Jiménez‐Valverde, Alberto, et al. “Discrimination capacity in species distribution models depends on the representativeness of the environmental domain.” Global Ecology and Biogeography 22.4 (2013): 508-516. DOI: 10.1111/geb.12007
Discrimination capacity, or the effectiveness of the classifier as was discussed in class, is usually the only characteristic that is assessed in the evaluation of the performance of predictive models. In SDM, AUC is widely adopted as a measurement for discrimination capacity, and what is important for AUC is the ranking of the output value, but not their absolute difference. However, calibration or how well the estimate probability of presence represents the observed proportion of presences is another aspect of the performance of model evaluation.
Jiménez‐Valverde et. al. thus examined how changes in the distribution of probability of occurrences make discrimination capacity is a context-dependent characteristic. Through simulation, they found that a well-calibrated model, where the probability of randomly chosen positives have higher S then randomly chosen negatives (P) is equal to S, will not attain high AUC value, which is 0.83. and confirmed that discrimination depends on the distribution of the probabilities. Figure 2 shows some extreme cases demonstrating trade-offs between discrimination capacity and calibration reliability. When a model is well calibrated, dots should line up along the solid line.

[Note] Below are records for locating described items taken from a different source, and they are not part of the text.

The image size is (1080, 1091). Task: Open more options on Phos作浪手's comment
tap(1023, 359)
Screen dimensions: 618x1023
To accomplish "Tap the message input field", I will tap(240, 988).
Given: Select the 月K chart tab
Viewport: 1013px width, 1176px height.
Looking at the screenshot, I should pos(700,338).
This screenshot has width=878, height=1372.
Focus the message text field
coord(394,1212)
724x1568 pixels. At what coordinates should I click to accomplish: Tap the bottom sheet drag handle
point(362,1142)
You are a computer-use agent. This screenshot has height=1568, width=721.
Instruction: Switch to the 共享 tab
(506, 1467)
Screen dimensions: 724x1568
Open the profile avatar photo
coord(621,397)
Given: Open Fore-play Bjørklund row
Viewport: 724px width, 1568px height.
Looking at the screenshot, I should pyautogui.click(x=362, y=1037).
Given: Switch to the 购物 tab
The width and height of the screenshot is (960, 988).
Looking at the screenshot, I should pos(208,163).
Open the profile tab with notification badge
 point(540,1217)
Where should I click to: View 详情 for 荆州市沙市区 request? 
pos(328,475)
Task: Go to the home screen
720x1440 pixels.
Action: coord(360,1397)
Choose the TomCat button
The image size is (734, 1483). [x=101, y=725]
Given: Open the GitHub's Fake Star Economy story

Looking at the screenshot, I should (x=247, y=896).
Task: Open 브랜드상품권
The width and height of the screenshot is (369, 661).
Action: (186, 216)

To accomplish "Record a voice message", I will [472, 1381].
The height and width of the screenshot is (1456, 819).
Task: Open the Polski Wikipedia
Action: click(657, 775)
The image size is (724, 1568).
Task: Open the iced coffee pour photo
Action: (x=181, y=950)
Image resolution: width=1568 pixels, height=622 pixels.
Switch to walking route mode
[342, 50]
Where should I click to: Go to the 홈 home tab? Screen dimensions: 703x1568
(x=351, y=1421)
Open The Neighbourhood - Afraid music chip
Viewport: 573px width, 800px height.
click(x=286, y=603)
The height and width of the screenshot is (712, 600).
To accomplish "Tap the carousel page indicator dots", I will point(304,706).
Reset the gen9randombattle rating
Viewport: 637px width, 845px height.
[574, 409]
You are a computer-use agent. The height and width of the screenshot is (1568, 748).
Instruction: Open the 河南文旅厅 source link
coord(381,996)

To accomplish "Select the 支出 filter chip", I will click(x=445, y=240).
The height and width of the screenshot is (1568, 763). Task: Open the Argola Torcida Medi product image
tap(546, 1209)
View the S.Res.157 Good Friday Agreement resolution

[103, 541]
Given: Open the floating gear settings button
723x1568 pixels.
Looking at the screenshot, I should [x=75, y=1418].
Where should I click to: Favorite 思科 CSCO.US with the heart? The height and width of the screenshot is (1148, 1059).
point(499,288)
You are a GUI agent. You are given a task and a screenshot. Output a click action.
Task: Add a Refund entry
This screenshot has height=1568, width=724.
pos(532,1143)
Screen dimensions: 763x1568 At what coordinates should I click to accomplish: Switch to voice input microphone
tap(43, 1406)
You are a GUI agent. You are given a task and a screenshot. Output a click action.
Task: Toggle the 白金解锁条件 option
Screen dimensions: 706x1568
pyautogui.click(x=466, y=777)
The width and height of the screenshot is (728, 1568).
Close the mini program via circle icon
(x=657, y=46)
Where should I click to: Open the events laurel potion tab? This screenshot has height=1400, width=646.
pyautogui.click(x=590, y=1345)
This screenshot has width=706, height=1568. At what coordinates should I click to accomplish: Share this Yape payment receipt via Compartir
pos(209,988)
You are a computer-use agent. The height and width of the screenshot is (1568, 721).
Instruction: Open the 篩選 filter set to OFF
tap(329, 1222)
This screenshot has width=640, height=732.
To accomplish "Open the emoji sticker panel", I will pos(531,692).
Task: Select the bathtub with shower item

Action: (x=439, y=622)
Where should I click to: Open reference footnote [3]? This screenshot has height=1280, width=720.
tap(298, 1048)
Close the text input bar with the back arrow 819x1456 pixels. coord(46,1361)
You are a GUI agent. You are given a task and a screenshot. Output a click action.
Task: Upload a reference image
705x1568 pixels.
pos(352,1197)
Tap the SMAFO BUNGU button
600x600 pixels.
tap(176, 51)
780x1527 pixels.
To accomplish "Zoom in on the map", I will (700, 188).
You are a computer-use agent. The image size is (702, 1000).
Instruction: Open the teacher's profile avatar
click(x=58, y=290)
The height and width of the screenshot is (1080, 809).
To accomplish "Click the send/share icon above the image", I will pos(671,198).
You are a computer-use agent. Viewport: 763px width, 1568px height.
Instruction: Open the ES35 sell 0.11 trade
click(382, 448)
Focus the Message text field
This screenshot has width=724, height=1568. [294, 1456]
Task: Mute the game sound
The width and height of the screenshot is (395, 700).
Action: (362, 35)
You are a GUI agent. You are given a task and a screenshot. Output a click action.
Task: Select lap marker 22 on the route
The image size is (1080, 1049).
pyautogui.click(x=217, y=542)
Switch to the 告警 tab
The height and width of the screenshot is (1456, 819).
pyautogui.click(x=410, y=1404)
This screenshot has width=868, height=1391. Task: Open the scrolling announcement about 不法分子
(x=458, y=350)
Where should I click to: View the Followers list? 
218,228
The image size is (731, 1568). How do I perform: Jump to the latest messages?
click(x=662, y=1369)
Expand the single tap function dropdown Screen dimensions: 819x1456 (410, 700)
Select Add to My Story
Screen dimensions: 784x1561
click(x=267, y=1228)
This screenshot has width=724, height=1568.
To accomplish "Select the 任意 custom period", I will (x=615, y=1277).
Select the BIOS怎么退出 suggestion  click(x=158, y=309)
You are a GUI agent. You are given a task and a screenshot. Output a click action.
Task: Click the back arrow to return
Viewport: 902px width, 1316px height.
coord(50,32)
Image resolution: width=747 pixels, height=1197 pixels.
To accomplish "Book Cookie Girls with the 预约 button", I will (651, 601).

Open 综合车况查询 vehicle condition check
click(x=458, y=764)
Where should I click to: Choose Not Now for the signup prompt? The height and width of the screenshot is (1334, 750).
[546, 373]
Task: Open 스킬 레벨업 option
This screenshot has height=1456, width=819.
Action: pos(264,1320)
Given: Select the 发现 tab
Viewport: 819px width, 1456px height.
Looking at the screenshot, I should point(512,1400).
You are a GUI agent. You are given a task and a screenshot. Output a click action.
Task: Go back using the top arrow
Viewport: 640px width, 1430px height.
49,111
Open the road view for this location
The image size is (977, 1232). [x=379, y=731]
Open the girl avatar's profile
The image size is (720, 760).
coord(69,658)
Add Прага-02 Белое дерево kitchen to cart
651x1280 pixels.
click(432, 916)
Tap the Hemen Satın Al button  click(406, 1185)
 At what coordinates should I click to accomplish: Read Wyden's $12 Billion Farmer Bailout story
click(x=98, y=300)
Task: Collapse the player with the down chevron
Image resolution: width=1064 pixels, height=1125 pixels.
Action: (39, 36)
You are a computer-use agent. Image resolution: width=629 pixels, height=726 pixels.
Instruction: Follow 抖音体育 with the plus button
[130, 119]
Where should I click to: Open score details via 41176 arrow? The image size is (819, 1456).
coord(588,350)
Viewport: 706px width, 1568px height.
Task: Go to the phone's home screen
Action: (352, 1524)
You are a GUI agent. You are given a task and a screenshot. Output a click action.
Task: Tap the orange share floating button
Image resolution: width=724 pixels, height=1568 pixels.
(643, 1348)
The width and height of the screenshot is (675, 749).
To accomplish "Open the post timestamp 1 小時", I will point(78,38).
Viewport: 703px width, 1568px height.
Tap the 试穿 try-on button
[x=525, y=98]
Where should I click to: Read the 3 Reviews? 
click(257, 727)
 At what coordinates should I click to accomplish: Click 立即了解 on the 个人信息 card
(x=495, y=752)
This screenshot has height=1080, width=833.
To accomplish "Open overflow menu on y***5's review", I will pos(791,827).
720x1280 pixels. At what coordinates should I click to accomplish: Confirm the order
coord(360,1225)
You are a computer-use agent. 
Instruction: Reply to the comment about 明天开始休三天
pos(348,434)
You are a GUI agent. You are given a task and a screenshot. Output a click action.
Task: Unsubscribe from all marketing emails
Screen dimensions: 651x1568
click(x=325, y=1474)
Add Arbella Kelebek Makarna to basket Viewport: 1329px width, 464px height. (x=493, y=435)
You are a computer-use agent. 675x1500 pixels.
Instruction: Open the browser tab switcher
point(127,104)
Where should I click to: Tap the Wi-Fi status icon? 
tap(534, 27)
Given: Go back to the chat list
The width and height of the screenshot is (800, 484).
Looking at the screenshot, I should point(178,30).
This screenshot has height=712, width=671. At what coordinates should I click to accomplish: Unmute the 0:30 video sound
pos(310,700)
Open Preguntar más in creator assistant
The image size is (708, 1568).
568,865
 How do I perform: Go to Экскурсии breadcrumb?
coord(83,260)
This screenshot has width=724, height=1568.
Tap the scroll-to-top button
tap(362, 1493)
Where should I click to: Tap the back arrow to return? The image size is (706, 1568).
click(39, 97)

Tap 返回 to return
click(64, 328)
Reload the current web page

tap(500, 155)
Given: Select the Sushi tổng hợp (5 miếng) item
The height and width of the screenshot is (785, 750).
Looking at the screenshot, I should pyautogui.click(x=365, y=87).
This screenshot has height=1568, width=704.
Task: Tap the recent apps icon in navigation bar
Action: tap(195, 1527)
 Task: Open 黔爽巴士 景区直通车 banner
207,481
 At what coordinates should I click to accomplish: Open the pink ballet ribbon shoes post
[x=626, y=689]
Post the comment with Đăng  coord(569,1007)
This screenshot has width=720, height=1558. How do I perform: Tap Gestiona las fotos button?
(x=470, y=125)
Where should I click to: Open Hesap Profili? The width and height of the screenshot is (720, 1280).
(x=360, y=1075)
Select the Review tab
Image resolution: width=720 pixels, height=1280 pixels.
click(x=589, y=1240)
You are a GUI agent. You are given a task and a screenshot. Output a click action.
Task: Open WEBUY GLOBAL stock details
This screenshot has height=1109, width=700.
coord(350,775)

This paper not only well explained the difference between discrimination and calibration and why the increase of one compromises another, it also pointed out two implications in the field of SDM: first, it explains the devilish effect of the geographic extent, which is the reason for the negative relation between the relative occurrence area and discrimination capacity; second, discrimination may not be used to compare different modeling techniques for the same data population and to generalize conclusions beyond that population. It is noteworthy to aware limitations and conditions when evaluating our own models. One practical way is to not report AUC alone, but also be accompanied with information about the distribution of scoring system and, if possible, the model calibration plots.